__TASK ITEM__:
Wherever "agent" occurs in the entries, copy the line that holds it.
··· EXTRACTED RECORDS ···
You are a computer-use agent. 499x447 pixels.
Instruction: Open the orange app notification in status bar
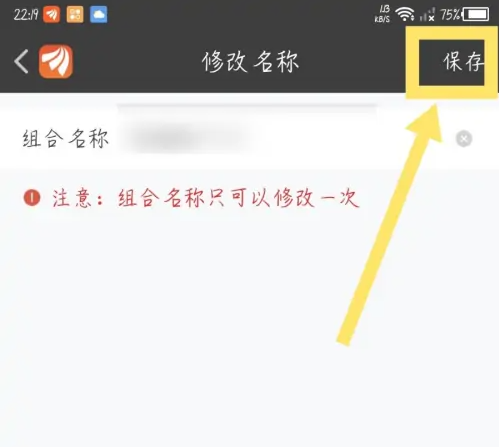pos(52,15)
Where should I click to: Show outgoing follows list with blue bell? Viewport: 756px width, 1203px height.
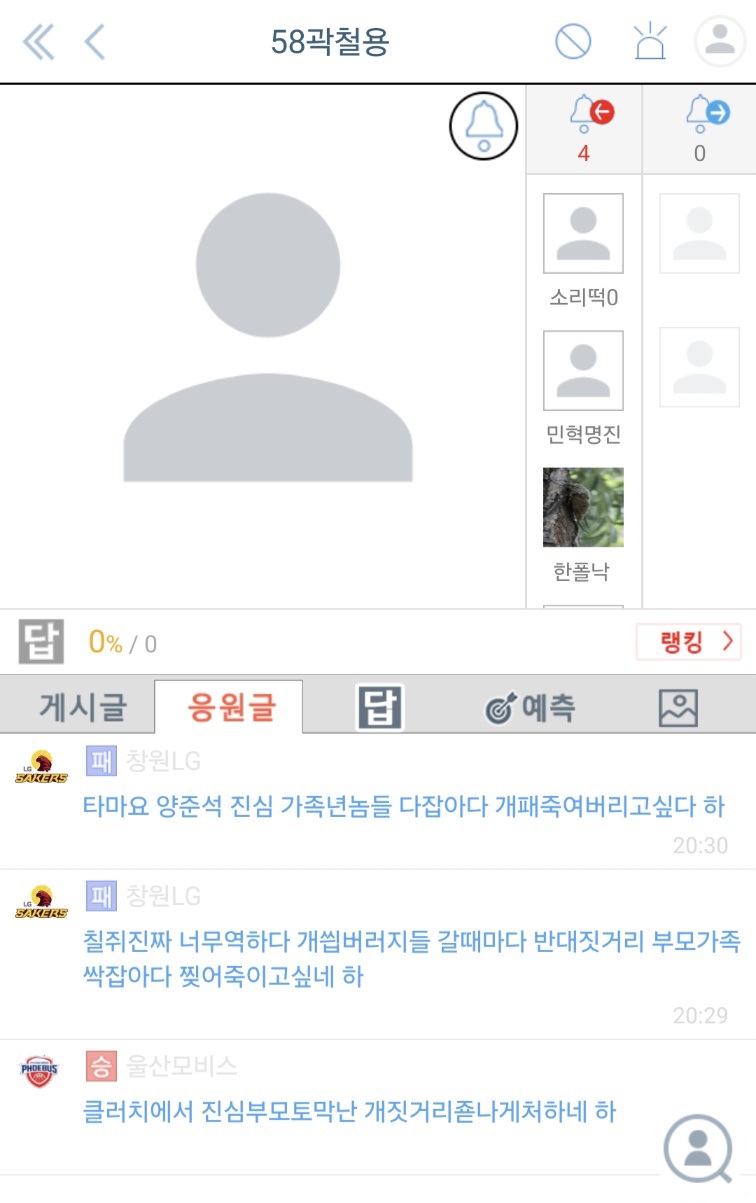[699, 130]
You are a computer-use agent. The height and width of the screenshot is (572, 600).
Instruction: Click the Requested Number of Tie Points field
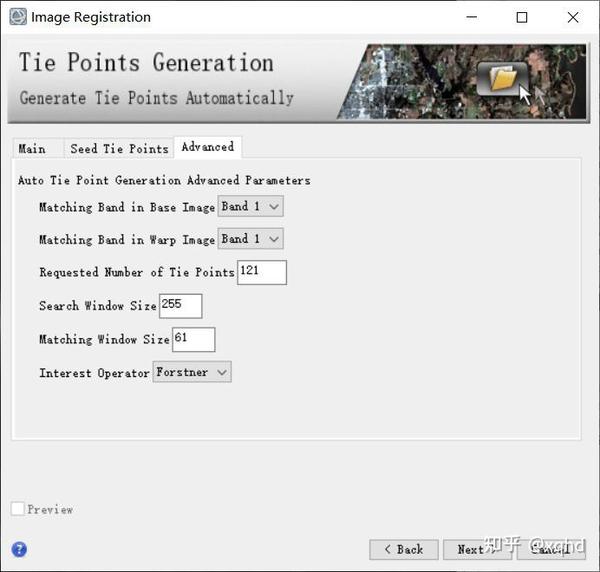262,272
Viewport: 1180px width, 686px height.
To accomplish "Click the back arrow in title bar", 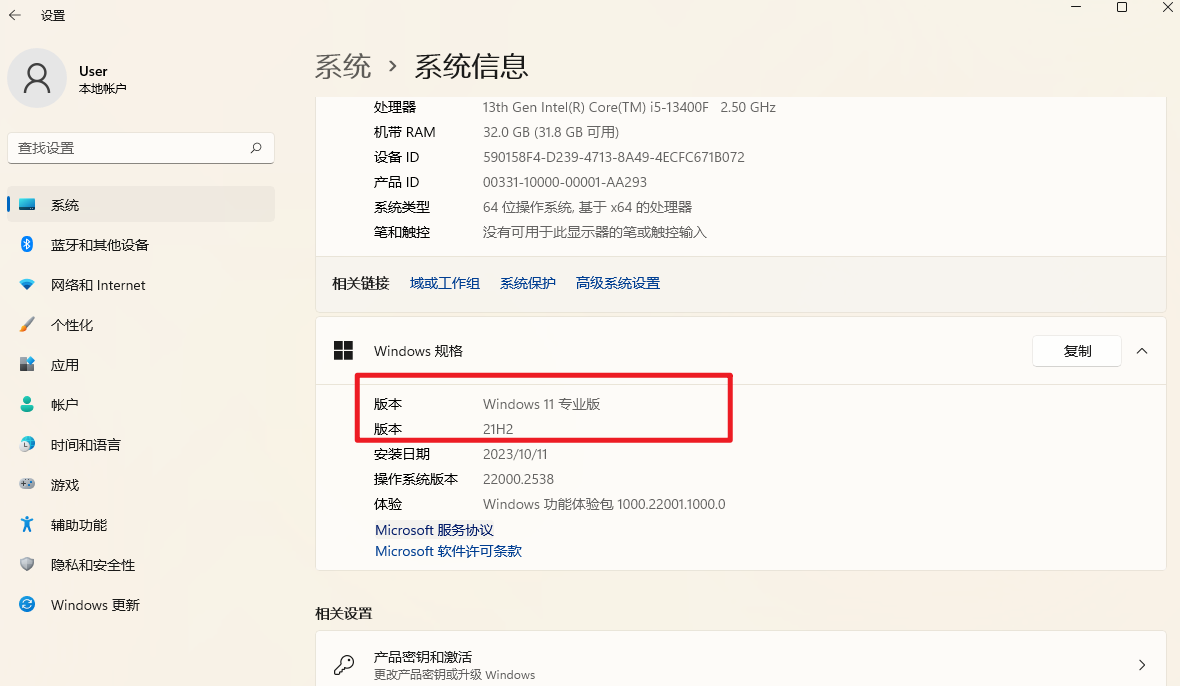I will [15, 15].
···
__RESPONSE BELOW__:
You are a computer-use agent. 499x447 pixels.
You are a computer-use agent. The height and width of the screenshot is (572, 600).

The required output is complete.